C'est ce que l'on appelle la vie. Elle est faite ainsi.
- C'est vrai. Tu me plais. Je ne te connais pas plus que ça, je ne sais rien de toi si ce n'est que t'avais un pote hérisson quand tu étais gamin. Voilà la seule information que j'ai de toi Basile. Je ne sais pas quand est ton anniversaire. Je ne sais pas ce que tu aimes, ce que tu détestes, tes goûts, tes rêves, tes passions. Ton histoire. Je ne sais rien de tout ça. Je ne te connais pas. Mais c'est vrai, au bout de trois jours seulement, tu m'as fait de l'oeil et c'est une bien singulière expression à dire devant un aveugle, je le reconnais.
Il sourit légèrement et je présume que je viens de marquer un demi-point dans son cœur.
- Et c'est aussi vrai que tu ne me dois absolument rien. Je n'ai pas à me mêler de ta vie, ni même à interférer dans cette dernière, même si, tout à fait entre nous, ton pote le portugais ? Il est vilain, mais ça, ça reste mon avis.

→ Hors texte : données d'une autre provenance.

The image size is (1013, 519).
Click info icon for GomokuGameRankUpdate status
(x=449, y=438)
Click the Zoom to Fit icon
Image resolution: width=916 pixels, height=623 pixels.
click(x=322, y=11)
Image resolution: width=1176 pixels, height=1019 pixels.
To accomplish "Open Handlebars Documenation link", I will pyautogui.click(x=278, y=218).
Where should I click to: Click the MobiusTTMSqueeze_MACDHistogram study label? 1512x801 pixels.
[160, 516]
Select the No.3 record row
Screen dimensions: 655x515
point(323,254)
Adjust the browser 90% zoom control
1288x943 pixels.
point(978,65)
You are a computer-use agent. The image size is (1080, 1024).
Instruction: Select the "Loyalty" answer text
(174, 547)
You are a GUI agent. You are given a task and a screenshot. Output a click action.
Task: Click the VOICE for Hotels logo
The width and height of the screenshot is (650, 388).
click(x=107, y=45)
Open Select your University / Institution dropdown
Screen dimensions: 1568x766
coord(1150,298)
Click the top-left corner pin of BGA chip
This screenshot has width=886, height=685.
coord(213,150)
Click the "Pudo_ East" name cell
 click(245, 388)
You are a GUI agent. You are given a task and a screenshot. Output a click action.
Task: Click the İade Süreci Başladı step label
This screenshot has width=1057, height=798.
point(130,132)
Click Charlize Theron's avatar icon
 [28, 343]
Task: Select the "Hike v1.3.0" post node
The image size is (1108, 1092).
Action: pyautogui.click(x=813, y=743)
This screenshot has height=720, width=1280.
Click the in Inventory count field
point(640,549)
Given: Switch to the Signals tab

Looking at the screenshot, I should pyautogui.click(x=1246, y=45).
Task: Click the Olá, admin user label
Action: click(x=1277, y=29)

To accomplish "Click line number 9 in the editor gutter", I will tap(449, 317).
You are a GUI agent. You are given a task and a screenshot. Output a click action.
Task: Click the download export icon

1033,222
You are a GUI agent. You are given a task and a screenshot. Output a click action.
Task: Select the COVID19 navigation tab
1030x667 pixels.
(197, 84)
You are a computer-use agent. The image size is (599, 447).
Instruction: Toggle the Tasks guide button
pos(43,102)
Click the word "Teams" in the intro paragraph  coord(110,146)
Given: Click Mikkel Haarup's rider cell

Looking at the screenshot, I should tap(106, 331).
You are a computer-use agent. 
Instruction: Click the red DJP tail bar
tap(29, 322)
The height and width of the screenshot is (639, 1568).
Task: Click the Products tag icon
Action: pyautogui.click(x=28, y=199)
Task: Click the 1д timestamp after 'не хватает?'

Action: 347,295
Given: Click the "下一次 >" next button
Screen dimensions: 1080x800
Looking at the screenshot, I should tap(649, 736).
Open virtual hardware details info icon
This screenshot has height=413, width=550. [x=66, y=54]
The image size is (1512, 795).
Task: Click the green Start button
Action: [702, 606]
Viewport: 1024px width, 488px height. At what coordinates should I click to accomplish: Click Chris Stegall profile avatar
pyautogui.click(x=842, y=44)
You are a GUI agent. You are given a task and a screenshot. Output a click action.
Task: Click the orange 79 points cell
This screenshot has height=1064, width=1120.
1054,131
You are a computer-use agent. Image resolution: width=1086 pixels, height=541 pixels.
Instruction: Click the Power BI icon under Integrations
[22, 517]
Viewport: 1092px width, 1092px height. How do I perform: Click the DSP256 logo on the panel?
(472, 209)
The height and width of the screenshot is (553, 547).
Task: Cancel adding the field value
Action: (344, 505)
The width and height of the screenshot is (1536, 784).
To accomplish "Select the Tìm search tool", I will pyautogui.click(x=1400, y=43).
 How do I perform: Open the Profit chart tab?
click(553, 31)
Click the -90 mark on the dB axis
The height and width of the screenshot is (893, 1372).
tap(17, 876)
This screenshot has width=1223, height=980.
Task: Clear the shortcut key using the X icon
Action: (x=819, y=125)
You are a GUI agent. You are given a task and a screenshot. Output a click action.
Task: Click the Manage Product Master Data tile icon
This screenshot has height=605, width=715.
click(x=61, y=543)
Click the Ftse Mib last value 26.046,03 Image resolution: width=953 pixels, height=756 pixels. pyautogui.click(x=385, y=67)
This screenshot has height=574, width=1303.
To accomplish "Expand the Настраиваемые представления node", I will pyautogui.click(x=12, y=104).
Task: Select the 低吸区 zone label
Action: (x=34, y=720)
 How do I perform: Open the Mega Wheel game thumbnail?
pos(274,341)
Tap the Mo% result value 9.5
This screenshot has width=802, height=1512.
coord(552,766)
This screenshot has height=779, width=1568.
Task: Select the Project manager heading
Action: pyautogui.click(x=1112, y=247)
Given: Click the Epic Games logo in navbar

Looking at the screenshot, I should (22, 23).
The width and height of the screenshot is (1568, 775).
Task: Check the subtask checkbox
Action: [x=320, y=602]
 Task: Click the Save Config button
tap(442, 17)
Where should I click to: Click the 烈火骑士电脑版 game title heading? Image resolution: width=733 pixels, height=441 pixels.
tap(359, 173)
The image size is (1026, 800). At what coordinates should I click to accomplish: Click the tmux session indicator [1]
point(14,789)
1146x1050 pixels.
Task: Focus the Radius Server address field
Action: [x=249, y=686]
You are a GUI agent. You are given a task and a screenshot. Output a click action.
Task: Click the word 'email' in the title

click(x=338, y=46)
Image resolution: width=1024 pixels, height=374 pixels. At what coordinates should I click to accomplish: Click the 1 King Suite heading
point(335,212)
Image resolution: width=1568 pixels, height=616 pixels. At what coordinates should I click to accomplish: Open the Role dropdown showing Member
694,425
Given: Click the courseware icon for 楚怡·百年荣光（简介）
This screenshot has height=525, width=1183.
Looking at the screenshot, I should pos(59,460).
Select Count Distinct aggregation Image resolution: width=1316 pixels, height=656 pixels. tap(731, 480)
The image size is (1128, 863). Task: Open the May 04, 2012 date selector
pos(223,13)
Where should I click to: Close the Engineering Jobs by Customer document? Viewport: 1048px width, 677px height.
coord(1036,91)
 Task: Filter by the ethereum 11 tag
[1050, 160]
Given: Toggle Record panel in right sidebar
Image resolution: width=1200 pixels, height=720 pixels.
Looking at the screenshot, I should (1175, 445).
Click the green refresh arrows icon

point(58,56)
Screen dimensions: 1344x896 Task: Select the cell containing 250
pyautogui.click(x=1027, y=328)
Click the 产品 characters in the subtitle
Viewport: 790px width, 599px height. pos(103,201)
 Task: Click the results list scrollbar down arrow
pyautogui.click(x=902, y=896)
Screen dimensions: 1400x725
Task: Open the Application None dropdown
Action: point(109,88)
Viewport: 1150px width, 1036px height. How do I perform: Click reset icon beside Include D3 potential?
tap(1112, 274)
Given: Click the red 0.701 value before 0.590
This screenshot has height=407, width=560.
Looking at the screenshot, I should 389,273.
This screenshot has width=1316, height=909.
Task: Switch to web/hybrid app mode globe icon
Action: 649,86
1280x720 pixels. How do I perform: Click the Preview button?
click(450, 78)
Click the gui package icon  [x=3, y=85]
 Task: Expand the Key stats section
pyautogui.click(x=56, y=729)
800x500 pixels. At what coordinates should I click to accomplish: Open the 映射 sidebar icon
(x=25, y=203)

En fait non, il n'est pas si "moche" que ça. Il a une peau hâlée qui lui sied bien, de grands yeux noirs qui pourraient vous dévorer sur place et qu'il balade habilement sur vous et un sourire sorti d'une pub de dentifrice. Mais ça, Basile, il ne le sait pas.
- Donc voilà, tu avais raison.
Et au final, dire tout ça, le sortir sans être interrompu, je crois que ça me fait le plus grand bien. J'en ai le cœur qui bat la chamade parce que c'est sans doute la première fois que je suis honnête avec quelqu'un et que je lui parle autant, mais ça me soulage véritablement.
- Vient à côté de moi Gabriel.
Il tape légèrement le canapé tandis qu'il se redresse pour me faire une place et je ne me fais pas prier pour venir m'installer à ses côtés.
- Je crois que c'est à mon tour, de te raconter une petite histoire.
Père Castor, raconte-nous une histoire !
- Mon histoire.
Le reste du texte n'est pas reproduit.